Beijing provides access to both reconstructed and “wild” portions of the Great Wall, superior opera companies, the most delectable roast duck, the most elegant palaces in China, and one of the world’s largest public squares, to name just a few of its rich historical and cultural treasures. The grounds of the former imperial capital envelop the Forbidden City, which is also surrounded by the pure soul of Beijing: the city’s grid of charming hutongs. Lose yourself in these narrow old alleyways – where whole communities still thrive – and you will see Beijing at its more authentic.
Younger, brasher, more hedonistic, Shanghai is often defined by its futuristic skyline. The view from the ground, however, reveals exceptional heritage and art deco architecture alongside China’s most eclectic and progressive fashion, restaurants, and clubs. Perhaps the least Chinese city in China, Shanghai has been molded since the mid-1900s by the cosmopolitan influence of European, American, and Japanese residents.
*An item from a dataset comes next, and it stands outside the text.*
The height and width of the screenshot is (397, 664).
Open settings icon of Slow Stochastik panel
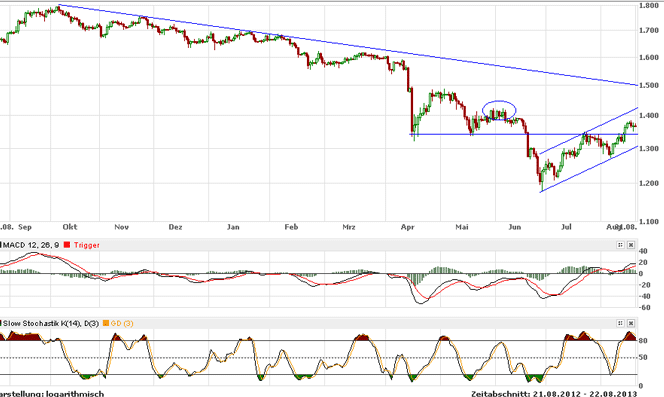click(x=620, y=323)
Formerly a sleepy fishing port, Shanghai – which means “on the sea” in Chinese – has always been associated with water. Over the years, this watery setting has brought Shanghai prosperity as a port. The city is split in two by Huangpu River – the area to the west is called Puxi, while the area to the east is called Pudong. Puxi is the older central part of the city, where the Bund and other attractions from the city’s colonial past can be found, while Pudong is the rapidly developing area across the river, where most high-rises and the Special Economic Zone is located.
Xi’an is the capital of the Shaanxi Province, which is considered the cradle of ancient Chinese culture. The city of Xi’an, or Chang’an as it was known then, with more than 3,000 years of history, was the capital city of 13 dynasties and home to 73 emperors, starting from the Zhou Dynasty dating back to 1046 BC.
The ancient city was also the starting point of the Silk Road. Traders from as far as Ancient Rome brought goods and ideas to Xi’an, and took away Chinese goods and ideas back to their native land. Unfortunately, constant wars in recent centuries have destroyed much of the city’s heritage, but the city remains one of the most popular tourist destinations in China, if for the famous Terracotta Warriors alone.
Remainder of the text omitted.